Electricity pricing reflects its real-time cost
Severin Borenstein
Long before US electricity restructuring began in the 1990s there was
a recognition that the marginal cost of producing electricity could
change significantly hour to hour. Combined with the high cost of
storing electricity, this meant that the true opportunity cost of
consuming electricity also would vary constantly. For many decades
economists have argued that retail electricity prices should fluctuate
accordingly - this is known as real-time pricing (RTP) - but the
technology to meter hourly consumption and to communicate fluctuating
prices was quite costly.
Business hours
In the last half of the twentieth century, the industry created a
system meant to approximate RTP with standard technology: ‘time-of-use’
priced that varied systematically by time of day and day of the week,
usually with a higher price Monday through Friday during business hours
and a lower price at all other times. The two prices (or sometimes
three, with an added ‘shoulder’ pricing period) were set months in
advance, however, and did not change to reflect system demand/supply
balance on a daily basis. Because of the cost of even this simple
pricing and metering scheme, it was used only for large commercial and
industrial customers.
In a regulatory environment, two additional factors worked against
adoption of RTP. Under regulation, the utility nearly always charges
prices that are based on some notion of average cost, including the
accounting amortization of long-term capital expenditures.
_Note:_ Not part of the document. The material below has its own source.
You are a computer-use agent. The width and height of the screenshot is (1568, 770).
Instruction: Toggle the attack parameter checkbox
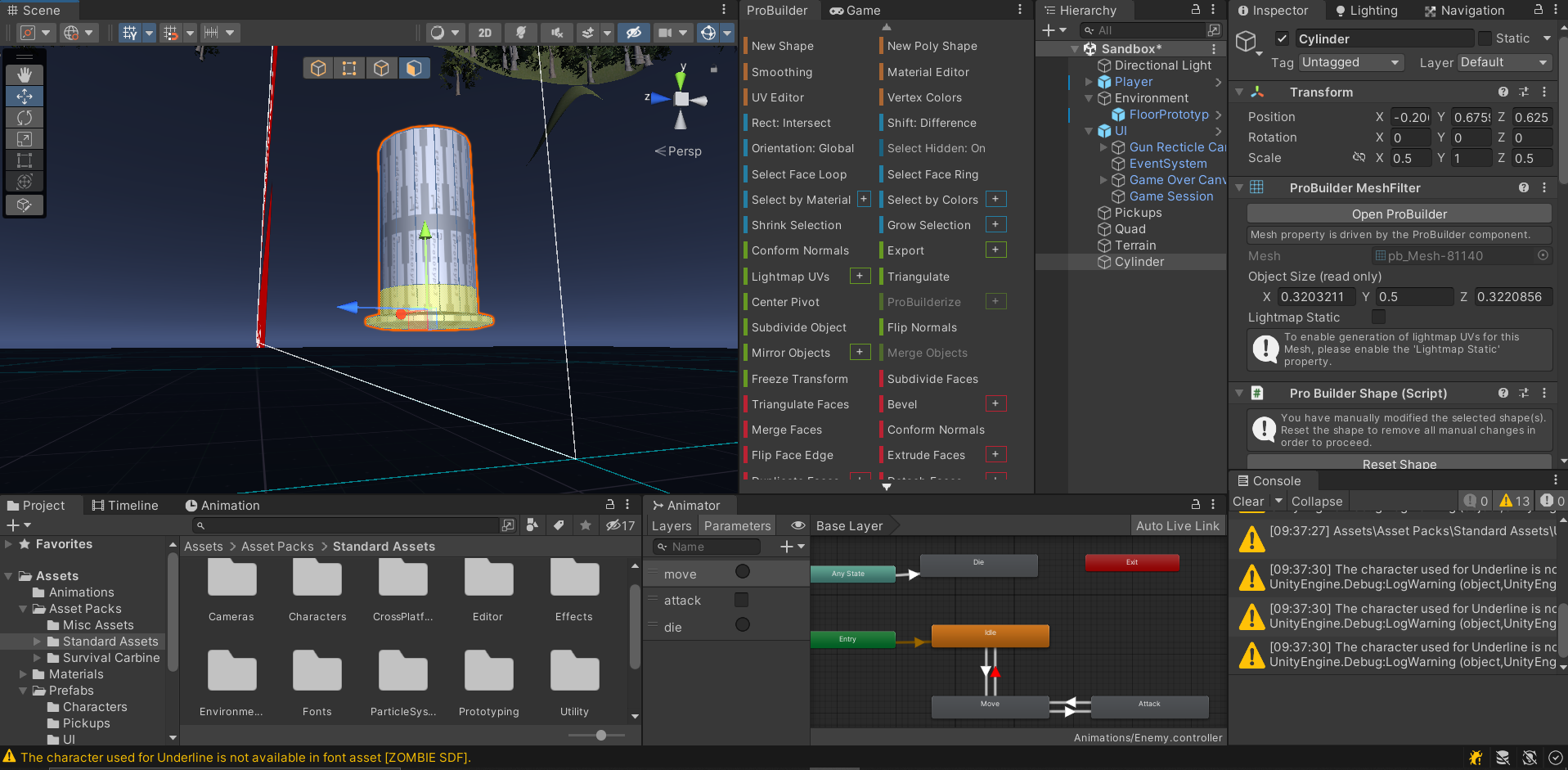click(x=742, y=600)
Such an
approach is targeted at cost recovery, not efficient pricing. Also,
regulated utilities may be less likely to appreciate one of the main
attractions of RTP, the effect it has in shaving demand peaks and
reducing the need for capital investment. If regulators allow utilities
to earn generous returns on investment, or if the utility management
simply wants to grow the company, a pricing strategy that constrains new
capital investment is unlikely to be popular with managers.
It is not that utilities did not understand or calculate their
marginal cost. In fact, engineers tasked with minimising production
costs were constantly calculating ‘system lambda’, the value of the
production constraint, which corresponds directly to economic marginal
cost. They needed this information in order to choose among different
production resources. The information was just not used on the
consumption side.
RTP program
As metering technology improved, a few utilities began to experiment
with RTP. The pioneer and still a leader in this regard is Georgia
Power, a company that was, and remains, a traditional regulated utility.
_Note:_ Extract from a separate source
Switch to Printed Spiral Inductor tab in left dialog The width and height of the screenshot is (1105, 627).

GP introduced its first RTP program in 1991 for large industrial
customers. By 2000, nearly one-third of its entire electricity demand
was on RTP.
Wholesale electricity markets were deregulated in many parts of the
United States in the late 1990s. The idea was that electricity
generation could be a competitive industry with many generators vying to
sell their output into a common power market.
Infra-marginal units
The underlying economic model for this market, however, required that
prices occasionally rise to well above the marginal cost of producing
most units of output in order for firms to earn operating profits on
infra-marginal units, operating profits that allowed the firm to cover
its capital cost, at least in expectation. In some simple framework of a
constant marginal cost of each generator up to its capacity, this meant
that the market had to sometimes clear ‘on the demand side’.
That is, high prices would occur at times of high demand or reduced
supply and those high prices would cause quantities demanded to decline
until they were in line with system capacity.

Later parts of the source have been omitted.